Уже в своей комнате он вытряхнул на постель всё из портфеля, сиротливо валявшегося под кроватью. Там были конспекты и учебники по физике, механике и математике, «Методика исторического исследования» Шестакова, потрёпанный томик Гегеля, и там же была его зачётка.
Лавр уже неделю ходил на занятия в МВТУ, когда случился неприятный казус.

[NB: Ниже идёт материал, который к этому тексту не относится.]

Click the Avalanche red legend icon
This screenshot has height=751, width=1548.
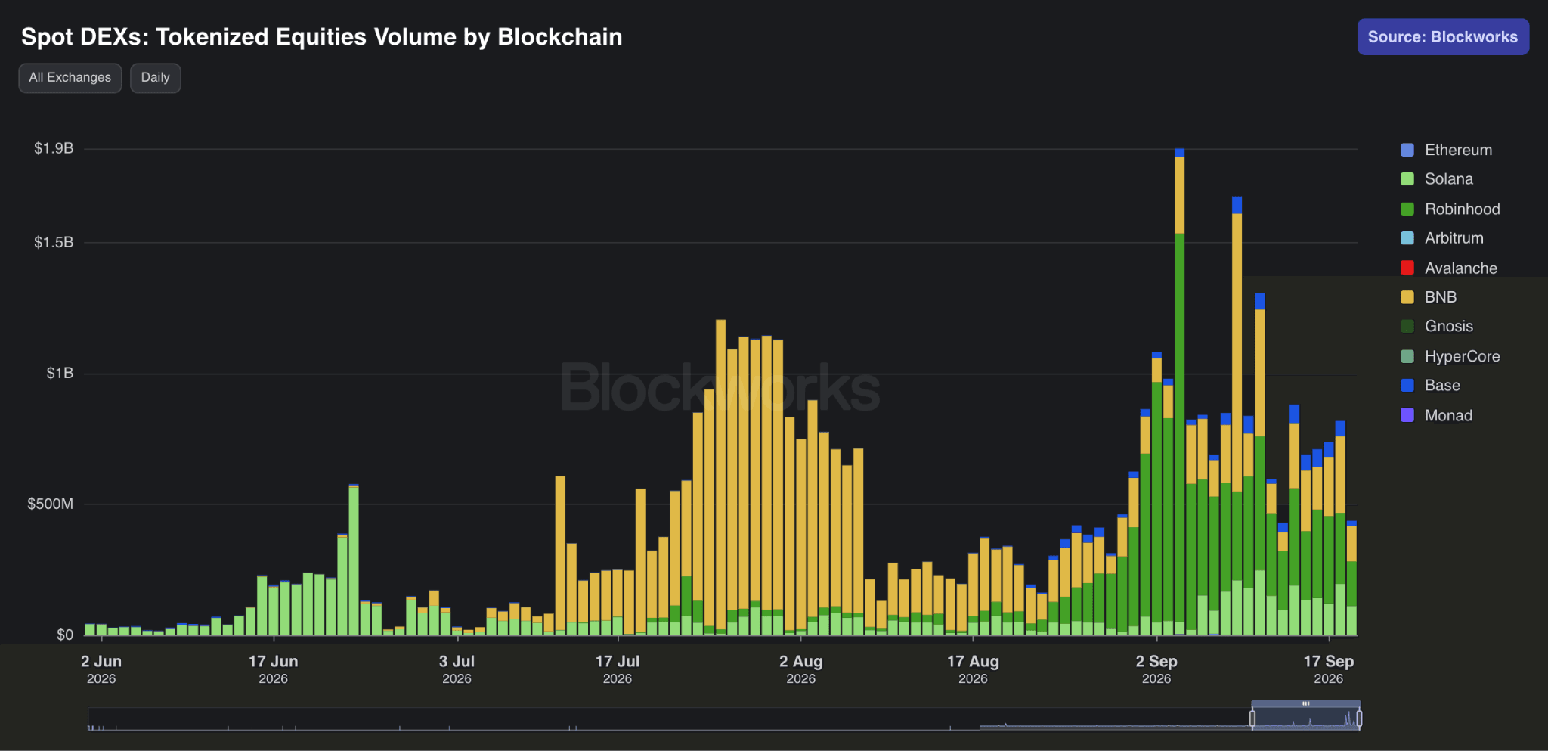(1407, 268)
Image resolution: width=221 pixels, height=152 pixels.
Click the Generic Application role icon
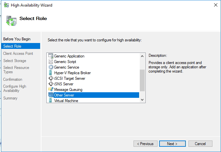pyautogui.click(x=51, y=56)
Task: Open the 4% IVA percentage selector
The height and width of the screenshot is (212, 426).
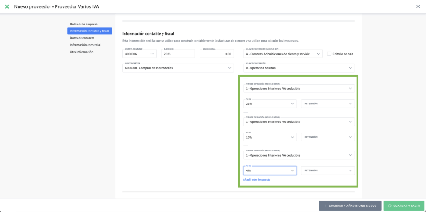Action: point(269,170)
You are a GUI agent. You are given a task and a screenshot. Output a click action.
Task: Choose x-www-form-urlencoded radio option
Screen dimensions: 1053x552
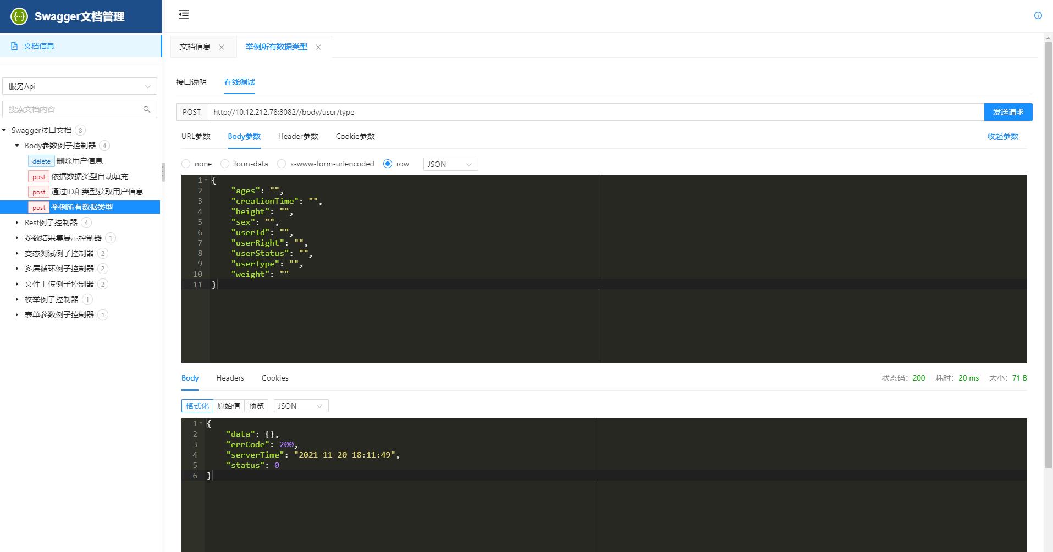click(x=282, y=164)
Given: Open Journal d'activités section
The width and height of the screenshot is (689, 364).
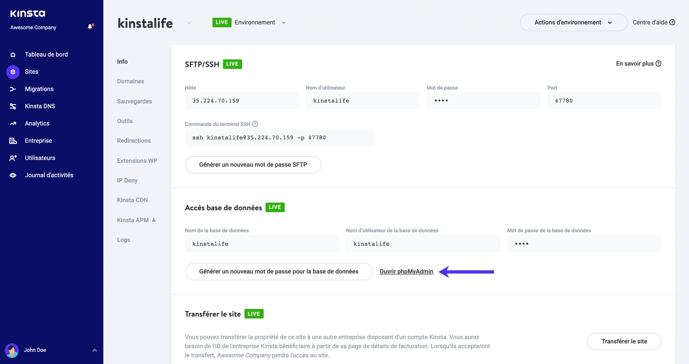Looking at the screenshot, I should coord(49,175).
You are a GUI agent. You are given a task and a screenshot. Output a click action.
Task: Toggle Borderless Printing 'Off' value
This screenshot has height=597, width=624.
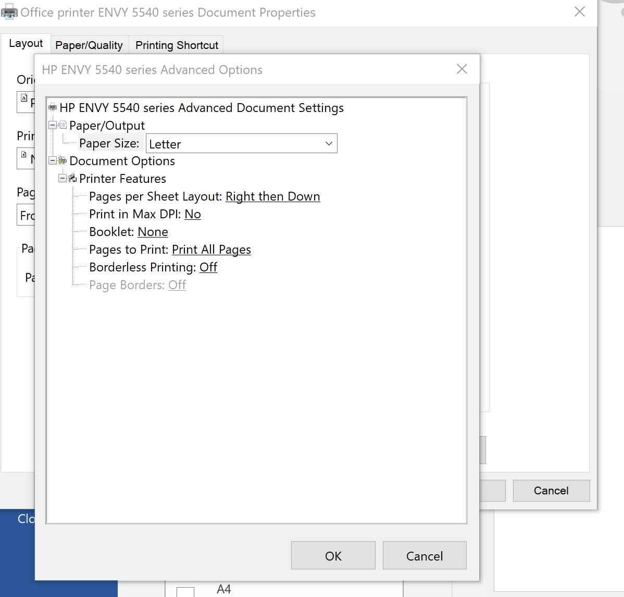[x=208, y=267]
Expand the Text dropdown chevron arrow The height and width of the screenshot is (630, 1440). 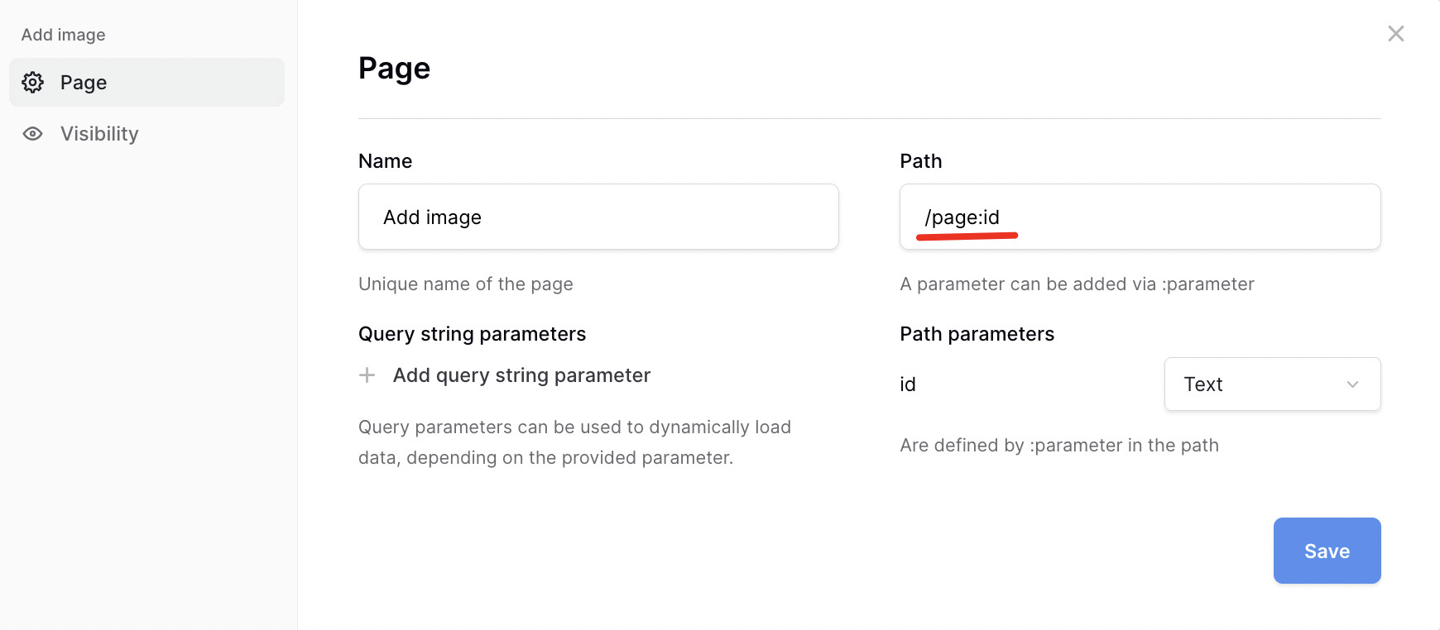1352,384
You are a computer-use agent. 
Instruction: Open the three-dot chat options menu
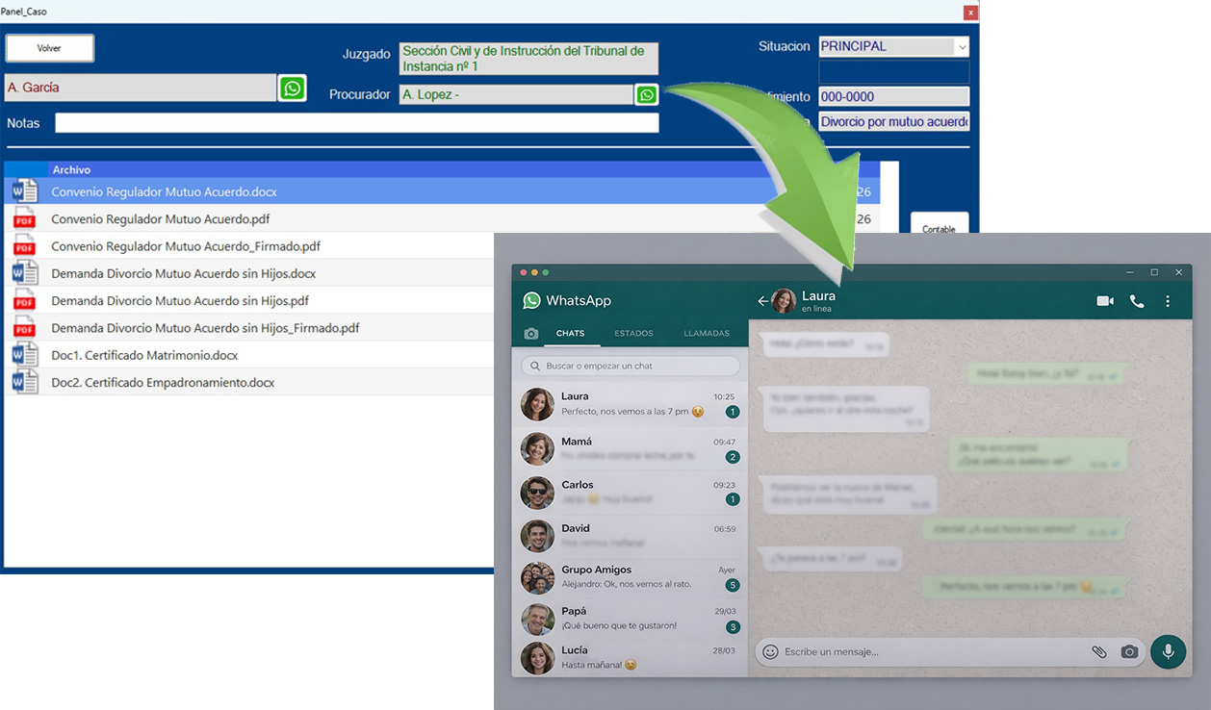pyautogui.click(x=1168, y=301)
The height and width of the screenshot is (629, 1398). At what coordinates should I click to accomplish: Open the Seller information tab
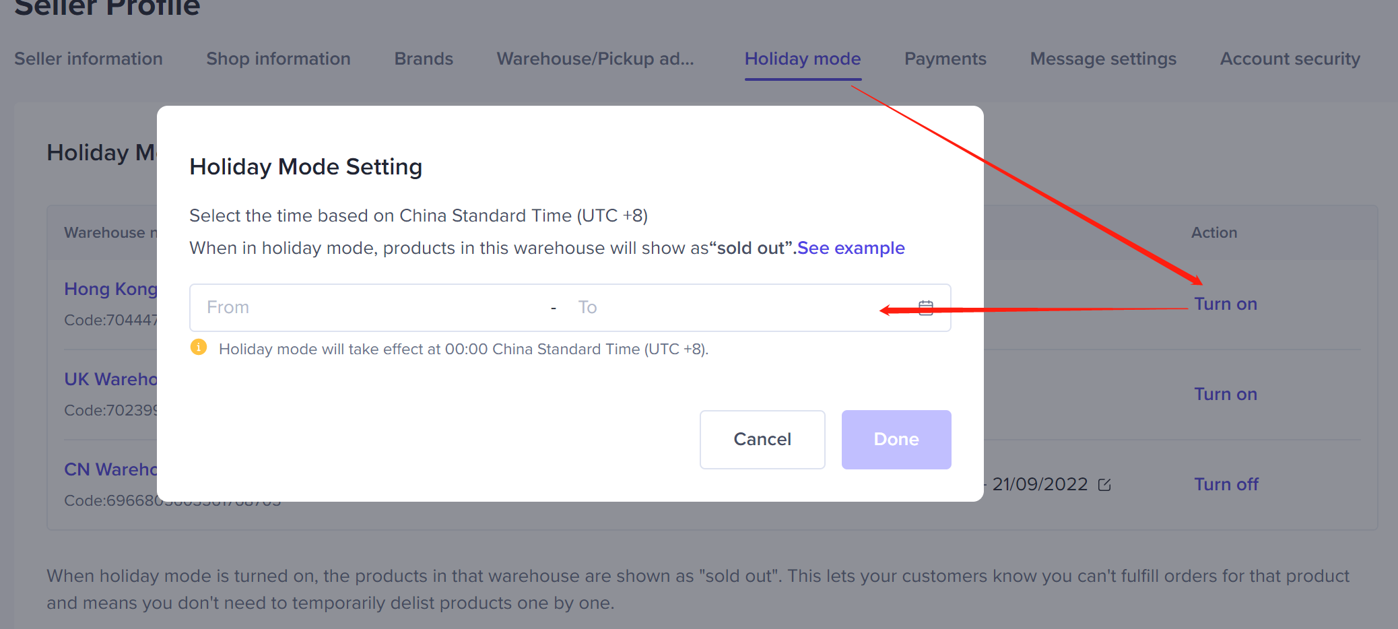pos(88,59)
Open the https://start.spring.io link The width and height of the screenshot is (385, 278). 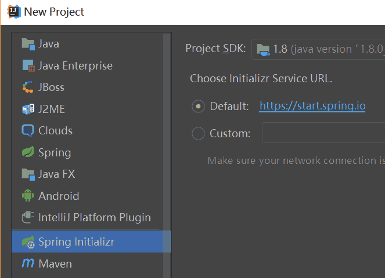tap(312, 106)
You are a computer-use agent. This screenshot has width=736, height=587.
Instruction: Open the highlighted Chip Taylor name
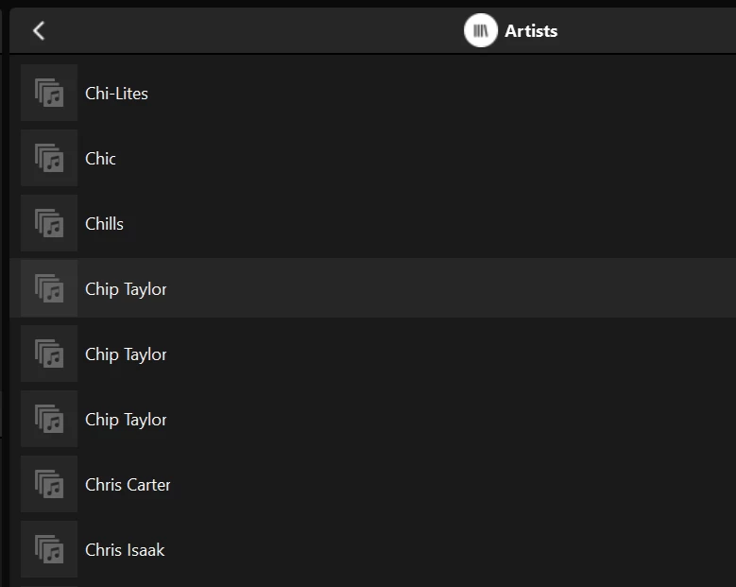point(126,289)
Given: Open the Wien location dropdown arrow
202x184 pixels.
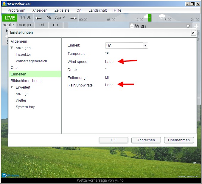Looking at the screenshot, I should [188, 26].
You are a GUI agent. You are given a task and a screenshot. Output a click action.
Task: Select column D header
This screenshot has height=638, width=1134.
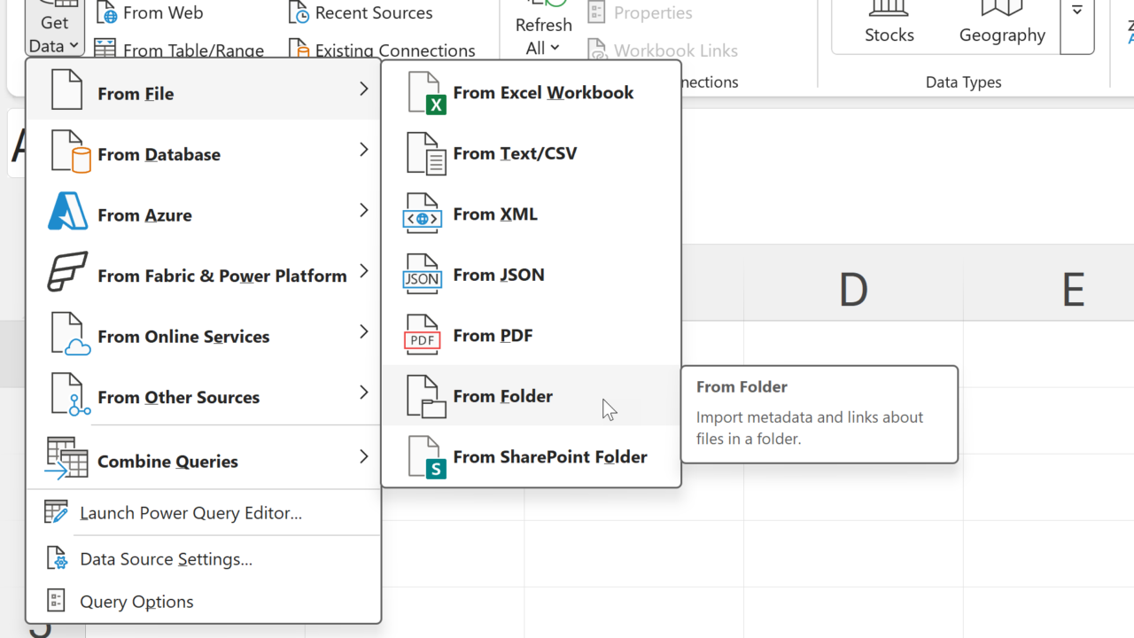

Получив стипендию – а с ноября правительство платило студентам «стипуху» в размере половины средней по стране зарплаты, Лавр, пересчитав деньги, брёл по коридору, прикидывая, куда и сколько придётся потратить: маме на еду, на книги и прочие покупки. И набрёл на Максима Григорьевича, доцента, который в Бауманке читал динамику, а Лавру был памятен по инциденту в Липецке: когда его не пустили в самолёт, а денег у него не было, этот доцент одолжил ему сто рублей.
– Максим Григорьевич! – воскликнул он. В голове у него перемкнулось, должно быть, из-за сходности сумм: в руках он держал больше ста рублей, и этому доценту тоже был должен сотню. Так почему бы не вернуть? Деньги-то у него и так были, он зарабатывал на ремонте бытовой техники.
– Слушаю вас, – деликатно сказал доцент.
– Я Лавр Гроховецкий. Помните? Вы мне одолжили сто рублей.
– Я? Вам? Когда? Не помню. Вы кто?
– Как же! В начале июня, когда мы с вами и с товарищем Тухачевским летали в Липецк, меня не пустили в самолёт, и вы…
Он не успел договорить. Лучившийся до сей минуты приязнью, теперь Максим Григорьевич грубо схватил его за рукав, дёрнул и потащил в угол, подальше от снующих туда-сюда студентов:
– Вы меня в товарищи к врагу народа не приписывайте! – прошипел он. – В Липецке я никогда не был. Вас вижу впервые.